Edgar Castillo/Corresponsal Diario de Chiapas
Tonalá, Chiapas.- Angeli Guadalupe Arias de La Rosa, como tantas mujeres de esas tierras beisboleras, acompañó a su esposo como lo hizo desde que eran novios; el domingo significaba un día especial, un día que esperaban con anhelo para él jugar y ella apoyarlo. Así lo hacen la enorme mayoría de mujeres, sean las esposas, las hermanas, las madres e incluso las abuelas, quienes desde un día antes se esmeran en preparar la botana que ofrecerán a los peloteros al término de la actividad deportiva.
Es difícil ver a una porra femenil silenciada, los gritos de apoyo a su equipo no se hacen esperar, pero este domingo esos gritos cambiaron, primero por el silencio y luego por el llanto, ya que Angeli había recibido, accidentalmente, un pelotazo que se impactó directamente en el cuello, quitándole la vida casi de inmediato.

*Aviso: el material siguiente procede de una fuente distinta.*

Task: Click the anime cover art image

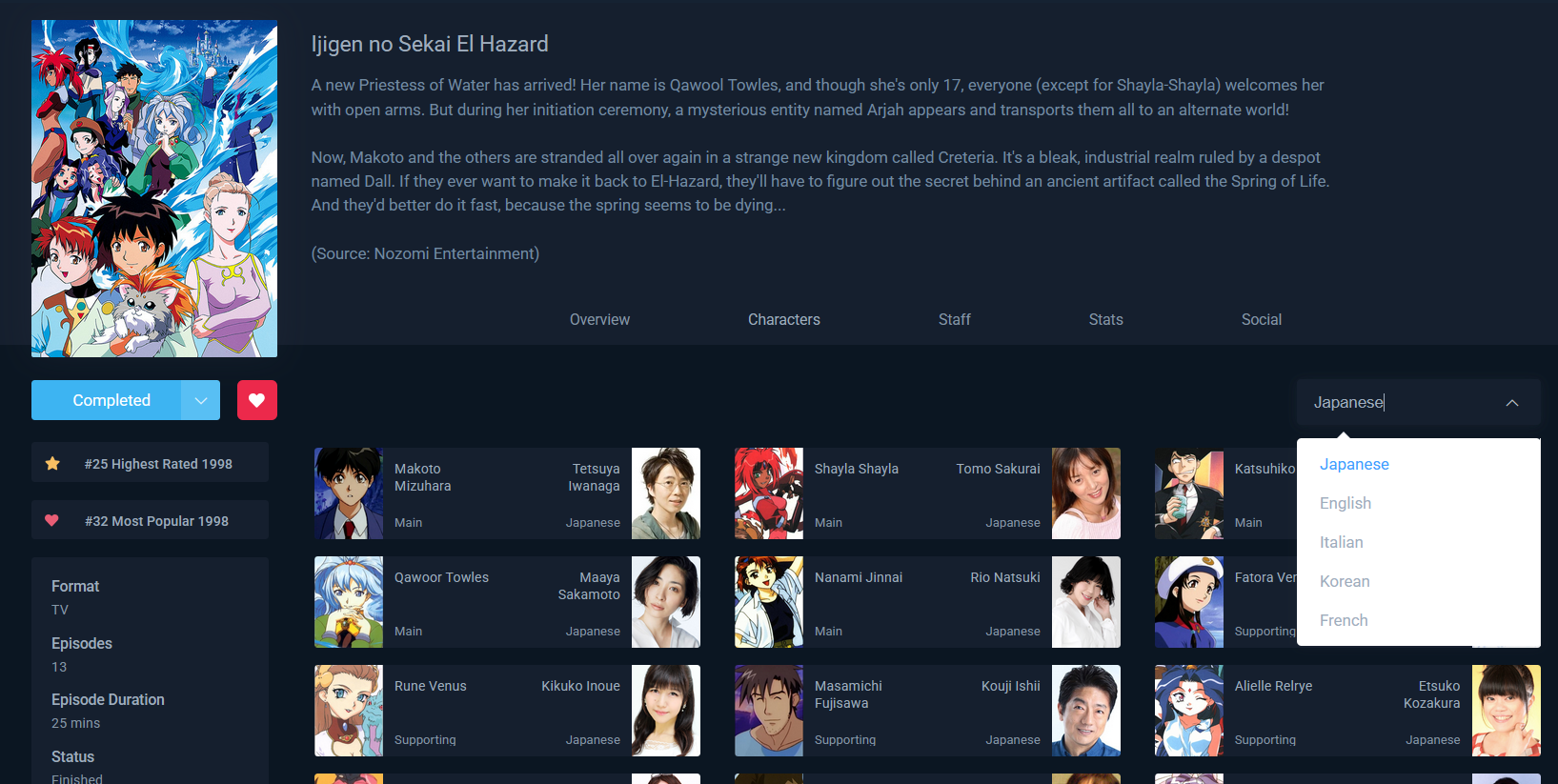Action: pos(154,189)
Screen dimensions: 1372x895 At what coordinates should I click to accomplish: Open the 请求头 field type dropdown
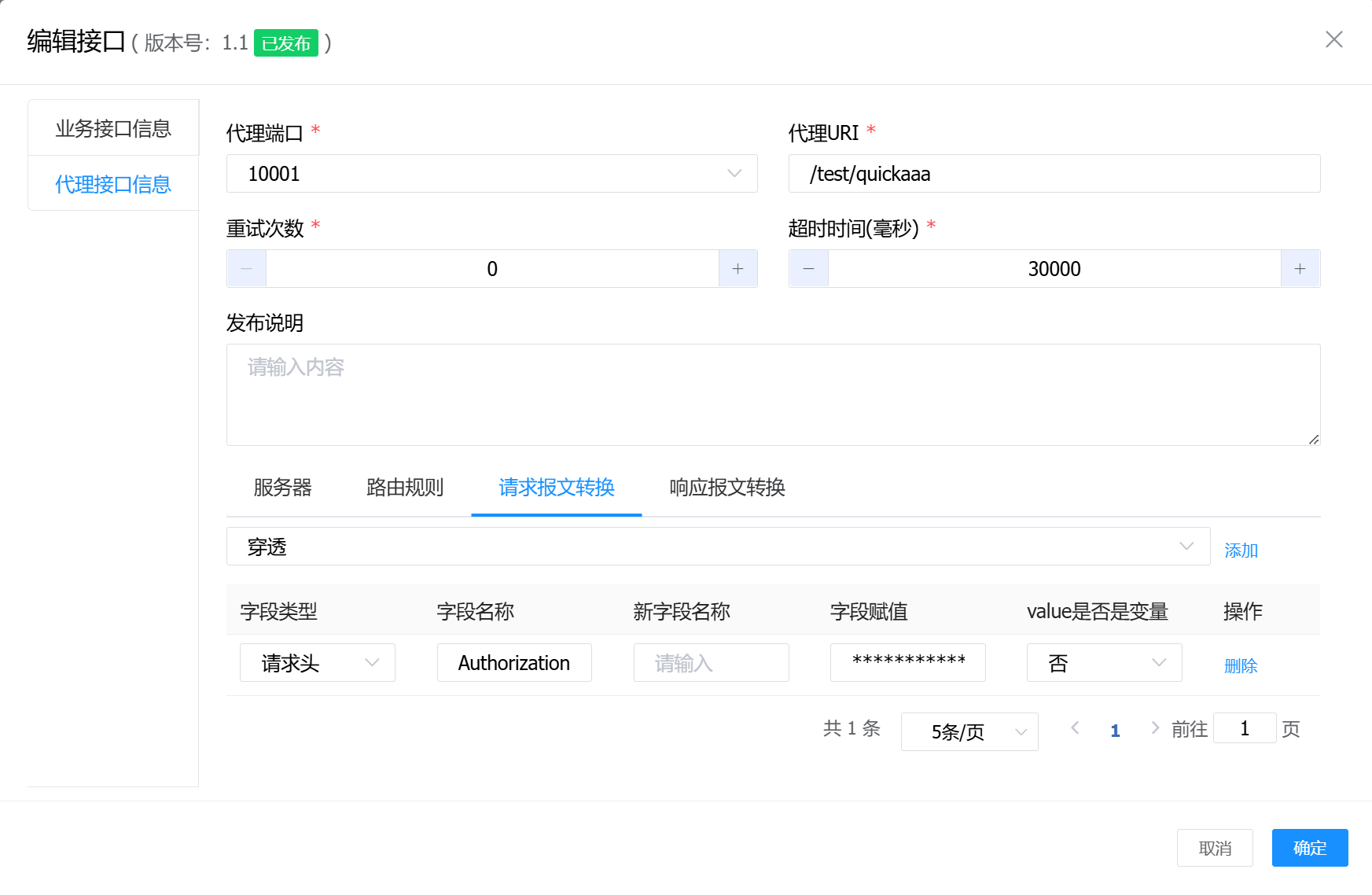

Todos pasaron de la euforia, porque se trataba de la última entrada de un juego emocionante, a la angustia de ver cómo Angeli se debatía entre la vida y la muerte. A su lado estuvo Rey, quien es lanzador del equipo y estaba esperando la oportunidad de entrar, quizá arrepentido por haber ido a jugar, pero quizá emocionado porque la tenía entre sus brazos hasta su último suspiro… ahí estuvo también toda su familia: papá y abuelo que son los dirigentes del equipo, su mami, sus hermanas, sus tías y muchos familiares más, a quien espero Dios les de paz en sus corazones.